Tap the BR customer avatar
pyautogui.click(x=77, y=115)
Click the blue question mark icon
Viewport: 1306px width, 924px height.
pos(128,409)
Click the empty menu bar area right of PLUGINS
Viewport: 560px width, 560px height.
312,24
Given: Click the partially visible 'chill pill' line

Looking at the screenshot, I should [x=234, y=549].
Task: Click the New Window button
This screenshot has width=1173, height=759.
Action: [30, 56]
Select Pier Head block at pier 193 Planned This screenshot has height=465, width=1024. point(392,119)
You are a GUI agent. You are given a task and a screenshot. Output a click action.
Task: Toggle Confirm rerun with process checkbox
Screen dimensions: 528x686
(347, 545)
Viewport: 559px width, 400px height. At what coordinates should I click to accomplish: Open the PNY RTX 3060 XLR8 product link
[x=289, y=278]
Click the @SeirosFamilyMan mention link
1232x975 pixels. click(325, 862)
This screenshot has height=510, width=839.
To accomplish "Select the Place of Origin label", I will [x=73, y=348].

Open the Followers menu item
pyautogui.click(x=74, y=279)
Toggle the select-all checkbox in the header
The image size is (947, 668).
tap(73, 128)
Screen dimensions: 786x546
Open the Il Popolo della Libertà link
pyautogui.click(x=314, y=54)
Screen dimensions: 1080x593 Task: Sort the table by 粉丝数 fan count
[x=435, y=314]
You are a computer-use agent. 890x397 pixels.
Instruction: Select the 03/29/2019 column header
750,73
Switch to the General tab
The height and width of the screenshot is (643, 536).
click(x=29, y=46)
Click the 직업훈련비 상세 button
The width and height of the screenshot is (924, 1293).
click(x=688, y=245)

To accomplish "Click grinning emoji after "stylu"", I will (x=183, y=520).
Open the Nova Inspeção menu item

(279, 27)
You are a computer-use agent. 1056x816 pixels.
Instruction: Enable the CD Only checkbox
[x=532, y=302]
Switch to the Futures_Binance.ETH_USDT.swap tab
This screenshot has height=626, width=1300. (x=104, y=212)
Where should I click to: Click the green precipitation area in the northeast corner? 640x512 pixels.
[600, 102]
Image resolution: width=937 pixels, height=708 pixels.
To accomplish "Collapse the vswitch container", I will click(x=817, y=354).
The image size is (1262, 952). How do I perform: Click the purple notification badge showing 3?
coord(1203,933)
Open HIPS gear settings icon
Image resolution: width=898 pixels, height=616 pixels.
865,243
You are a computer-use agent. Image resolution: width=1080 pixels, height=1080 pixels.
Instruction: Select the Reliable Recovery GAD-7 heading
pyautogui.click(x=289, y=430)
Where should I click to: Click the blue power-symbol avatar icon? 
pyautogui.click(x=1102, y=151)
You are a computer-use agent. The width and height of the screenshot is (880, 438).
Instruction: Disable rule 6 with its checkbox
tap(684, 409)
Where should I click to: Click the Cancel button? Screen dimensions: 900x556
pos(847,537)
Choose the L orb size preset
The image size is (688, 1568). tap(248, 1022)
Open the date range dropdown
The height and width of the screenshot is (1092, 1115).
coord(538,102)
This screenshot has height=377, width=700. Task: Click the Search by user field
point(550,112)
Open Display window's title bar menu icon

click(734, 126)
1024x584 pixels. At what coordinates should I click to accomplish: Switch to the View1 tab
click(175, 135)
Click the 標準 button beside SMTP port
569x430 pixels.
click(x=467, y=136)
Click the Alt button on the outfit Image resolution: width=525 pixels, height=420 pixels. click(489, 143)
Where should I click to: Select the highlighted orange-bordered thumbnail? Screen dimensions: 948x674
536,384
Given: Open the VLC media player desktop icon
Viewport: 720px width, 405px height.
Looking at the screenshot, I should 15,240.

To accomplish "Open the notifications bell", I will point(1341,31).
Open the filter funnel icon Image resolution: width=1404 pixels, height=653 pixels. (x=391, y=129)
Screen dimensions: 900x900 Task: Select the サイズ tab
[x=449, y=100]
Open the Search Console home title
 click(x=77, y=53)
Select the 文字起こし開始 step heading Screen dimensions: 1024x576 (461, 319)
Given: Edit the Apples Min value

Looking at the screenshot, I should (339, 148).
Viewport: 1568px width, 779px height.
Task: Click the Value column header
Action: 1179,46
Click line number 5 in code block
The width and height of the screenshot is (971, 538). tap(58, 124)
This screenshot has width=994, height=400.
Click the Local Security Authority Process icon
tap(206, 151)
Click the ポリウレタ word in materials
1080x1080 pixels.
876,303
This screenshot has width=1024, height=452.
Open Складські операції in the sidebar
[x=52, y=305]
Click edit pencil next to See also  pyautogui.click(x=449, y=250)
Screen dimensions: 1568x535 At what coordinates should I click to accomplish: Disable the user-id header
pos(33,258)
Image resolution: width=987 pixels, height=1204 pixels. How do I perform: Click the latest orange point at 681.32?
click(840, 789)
···
*Exercise objective*:
Provide the number of lines in the records above that contain the word "will", with no additional words.

*Task answer*:
4